Implementing a Neural Network from Scratch with NumPy

Training, Optimization, and Experiment Tracking with Weights & Biases (WandB)

Overview

This project implements a fully-connected feedforward neural network (FFNN) from scratch using NumPy only. No deep learning frameworks such as TensorFlow or PyTorch are used. All core components are implemented manually:

• Forward and backward propagation
• Gradient-based optimisation (mini-batch gradient descent / Adam)
• Loss computation with optional L2 regularisation
• Evaluation and experiment tracking with Weights & Biases (WandB)

The overall goal is to understand how modern deep learning libraries work internally by building and experimenting with a NumPy-only implementation.

Objectives

• Design and train a configurable FFNN for classification using NumPy.
• Support image-based datasets such as Fashion-MNIST and CIFAR-10.
• Implement from scratch:
  • Forward pass (matrix multiplications + activation functions)
  • Loss computation (cross-entropy) with L2 regularisation
  • Backward pass (manual derivatives and gradient computation)
  • Training loop with mini-batch gradient descent / Adam
• Evaluate models using accuracy, loss curves, and confusion matrices.
• Track experiments with WandB, including hyperparameter sweeps.

Datasets

The main experiments are run on two open-source datasets:

• Fashion-MNIST – grayscale clothing images (28×28, 10 classes).
• CIFAR-10 – colour images (32×32×3, 10 classes).

Both datasets are small enough for CPU-based NumPy training but rich enough to demonstrate overfitting, regularisation effects, and the impact of different optimisers and inits.
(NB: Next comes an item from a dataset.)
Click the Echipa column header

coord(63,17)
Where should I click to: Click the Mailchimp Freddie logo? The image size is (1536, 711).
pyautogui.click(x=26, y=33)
Additional open-source datasets (e.g. from Kaggle) can be plugged in if desired.

FFN Architecture and Hyperparameters

The central component is a flexible FFNN class with the following configurable hyperparameters:

• num_epochs
• num_hidden_layers
• n_hidden_units
• learning_rate
• optimizer (Adam)
• batch_size
• l2_coeff
• weights_init ( Xavier, He)
• activation ( ReLU, tanh, sigmoid)

Implementation Stages

1. Forward pass – linear layers + activations using NumPy matrix operations.
2. Loss computation – cross-entropy with optional L2 penalty on weights.
3. Backward pass – manual derivatives for all layers and activations.
4. Parameter update – gradient descent / Adam using accumulated gradients.
5. Training loop – mini-batch iteration over the dataset with periodic validation.
6. Evaluation – compute accuracy and loss curves on train/val/, and a confusion matrix on the test set.
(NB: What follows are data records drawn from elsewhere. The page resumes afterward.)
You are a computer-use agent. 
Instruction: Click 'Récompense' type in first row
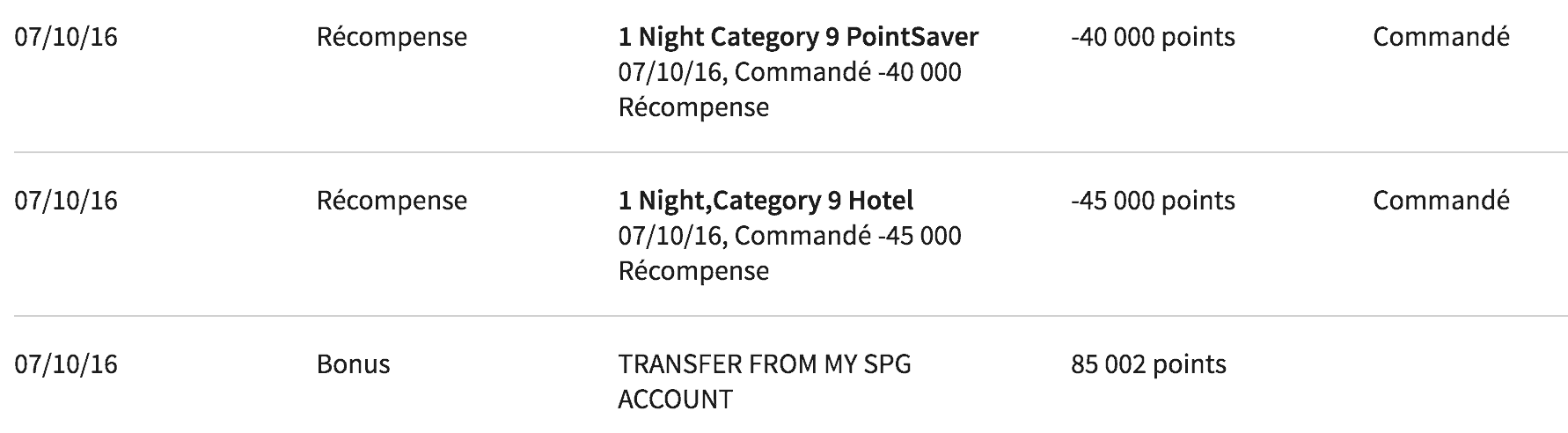(392, 37)
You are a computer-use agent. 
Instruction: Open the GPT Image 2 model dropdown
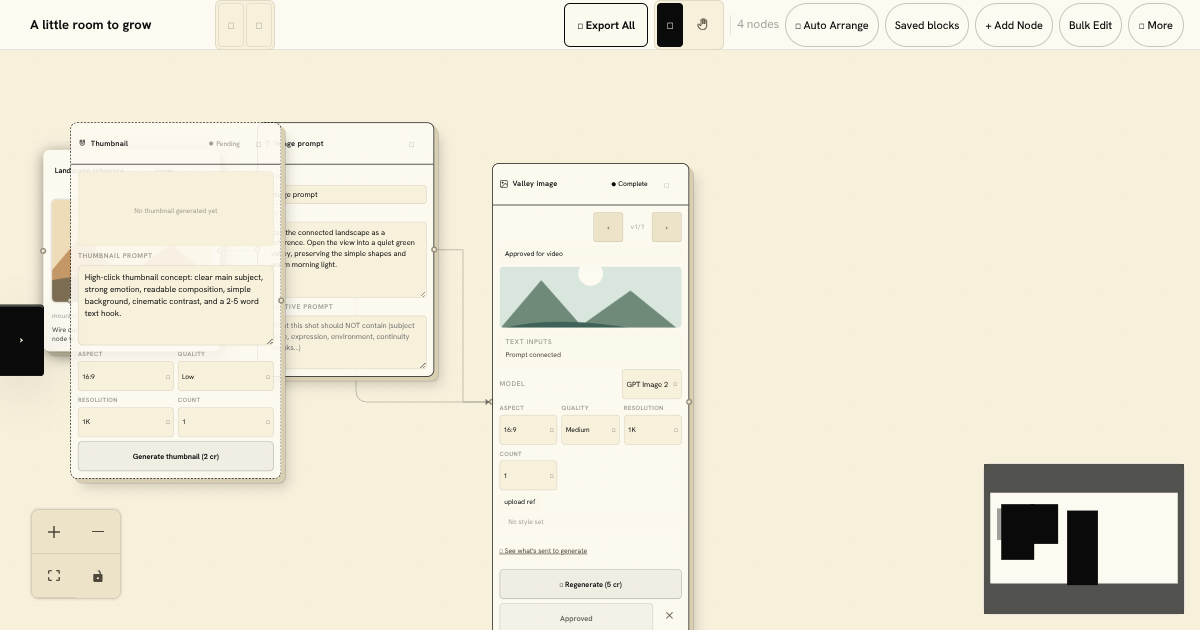tap(652, 384)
Experiment Logging with WandB

Each training run can be logged to Weights & Biases. Logged artefacts include:

• Learning curves: train_loss, val_loss, train_acc, val_acc.
• Parameter histograms and gradient norms over time.
• Hyperparameter sweeps (Bayesian) over:
  • network depth and width
  • activation functions
  • weight initialisation
  • optimisers and learning rates
• Summary tables and bar plots comparing activations and initialisations across runs.

Project Structure

Repository root (this folder):

Deep-learning-/
│
├── CIFAR-10.ipynb              # CIFAR-10 loading, training, sweeps, summaries
├── Fashion-MNIST .ipynb        # Fashion-MNIST loading, training, sweeps, summaries
├── Utilisfunction.py           # FFNN implementation, training helpers, WandB utilities
├── data/                       # Fashion-MNIST raw gzip files (downloaded)
├── Dataset/                    # CIFAR-10 python batches (pre-downloaded)
├── wandb/                      # Local WandB run logs (auto-created)
└── README.md                   # Project documentation

How to Run

1. Install dependencies

Create and activate a Python environment, then install the required packages:

pip install numpy matplotlib pandas wandb

2. Run the Fashion-MNIST.ipynb

1. Open Fashion-MNIST.ipynb in Jupyter or VS Code.
2. Run the setup / data-loading cells.
3. Run the training / sweep cells to launch FFNN on Fashion-MNIST.
4. Run the final summary cell to compare activation functions and initialisations (local-only analysis).

3. Run the CIFAR-10.ipynb

1. Open CIFAR-10.ipynb.
2. Run the setup / data-loading cells (these use the files in Dataset/).
3. Run the training / sweep cells to launch FFNN on CIFAR-10.
4. Run the final summary cell to compare activation functions and initialisations (local-only analysis).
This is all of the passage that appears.